Well, actually, she did, and not just the double eagle. As a freshman, Balmert won the Ivy League individual golf championship, becoming the first Harvard woman to do so. Since then, she has been part of a changing of the guard in Ivy women’s golf, which began crowning champions in 1996. (All Ivy colleges except Cornell compete in the sport.) Yale and Princeton monopolized the league titles during the first 10 seasons. But in 2007, Columbia wrested the crown from their clutches, and last year, in the season-ending tournament at the Atlantic City Country Club, Harvard gained its first Ivy title by a robust 10 strokes and placed three golfers (Balmert, Jessica Hazlett ’08, and Claire Sheldon ’10) among the seven chosen for the all-Ivy team.

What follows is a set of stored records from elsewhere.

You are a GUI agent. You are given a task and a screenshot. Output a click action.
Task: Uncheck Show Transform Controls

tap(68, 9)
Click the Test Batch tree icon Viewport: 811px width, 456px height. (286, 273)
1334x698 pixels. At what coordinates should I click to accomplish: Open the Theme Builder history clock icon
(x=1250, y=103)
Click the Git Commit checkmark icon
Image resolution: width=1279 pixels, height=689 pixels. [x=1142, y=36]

In fact, Balmert, a self-admitted “perfectionist,” has made the all-league team every year to date. As a sophomore, she set a Harvard single-season record for stroke average (77.19 per 18 holes). Though she stands only five feet, four inches tall, Balmert can hit the ball 240 yards with her driver, which she invariably uses off the tee. (“I can’t afford not to!” she says, smiling.) And her chips, pitches, bunker shots, and putts are accurate enough to have earned her the Crimson’s annual Short Game Award, for the player who used the fewest strokes inside 50 yards, in two of her three seasons.

“Emily’s biggest strength may be her mental game,” says women’s golf coach Kevin Rhoads. “She can almost will things to happen. On the course, she has an extremely intense focus and doesn’t get distracted. An example was when she won the Ivies as a freshman. They played in a heavy, cold downpour for two days.” Walking over a freezing, flooded course bruised Balmert’s feet and made them swell; nonetheless, her 76-39 for 115 won the title in a tournament shortened by rain to 27 holes. (Her personal best is a 68, carded at last year’s Ivy tourney.)

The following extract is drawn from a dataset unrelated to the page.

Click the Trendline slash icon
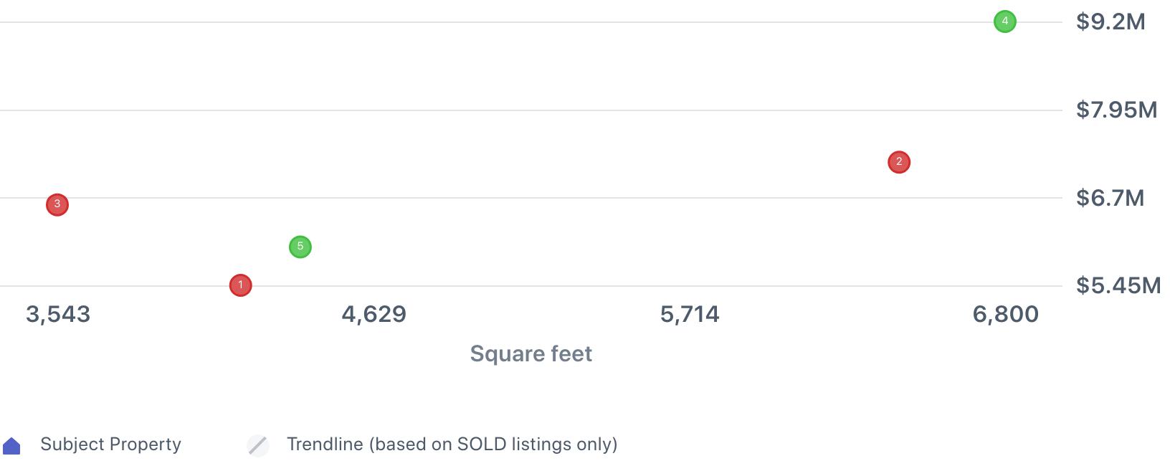The image size is (1170, 466). click(x=258, y=445)
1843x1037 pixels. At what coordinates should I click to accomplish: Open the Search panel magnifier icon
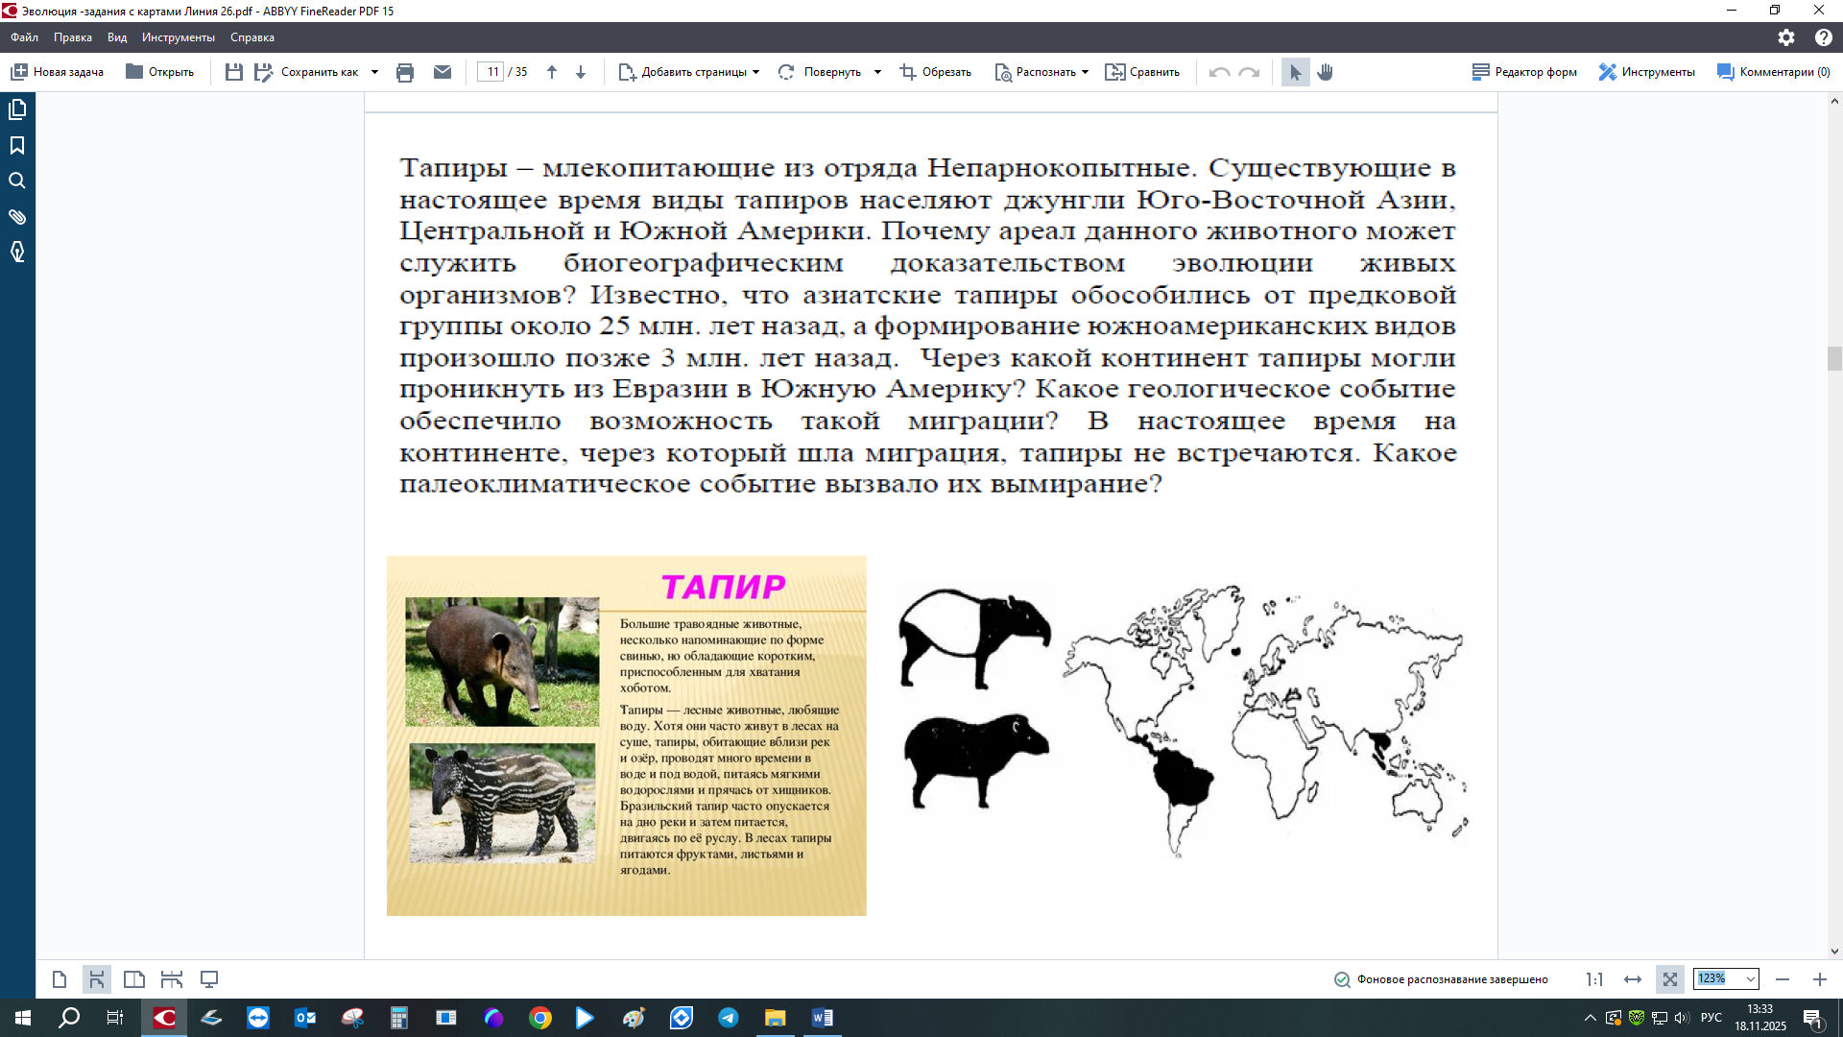(x=17, y=181)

Balmert grew up and lives in the San Diego area, the only child of Mark and Chae Balmert, both of whom have played golf. In fact, her father, a retired navy admiral, remains an active player with a single-digit handicap who can keep up with his varsity daughter. Balmert was swinging toy plastic clubs as soon as she could walk, and played her first tournament at the age of six. She liked the idea of playing against the course, and being responsible for her own scoring. “Golf isn’t a direct competition—they’re not going to kick the ball away from you,” she explains. “You just happen to compare scores.”

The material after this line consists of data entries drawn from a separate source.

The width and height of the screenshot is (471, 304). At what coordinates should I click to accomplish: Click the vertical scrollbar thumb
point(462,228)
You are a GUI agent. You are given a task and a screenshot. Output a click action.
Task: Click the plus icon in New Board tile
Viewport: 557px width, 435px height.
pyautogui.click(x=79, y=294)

Intercollegiate golf compares scores in tournament play—there are no one-on-one meets—with as many as 19 teams entered. Each college enters five golfers, and sums up the four lowest scores for a team total. Last year, the Crimson won six of the nine tournaments it entered, and in the fall started even stronger, winning all four events, at Dartmouth, Princeton, Yale, and Lehigh. The Ivy tourney this spring returns to the Atlantic City Country Club in New Jersey on the last weekend in April, with the Crimson aiming to repeat as champions. Balmert’s mental toughness and steadiness will help the cause, but even a player with her enviable consistency has to admit that one of her favorite quotes on the game is “Golf is a four-letter word.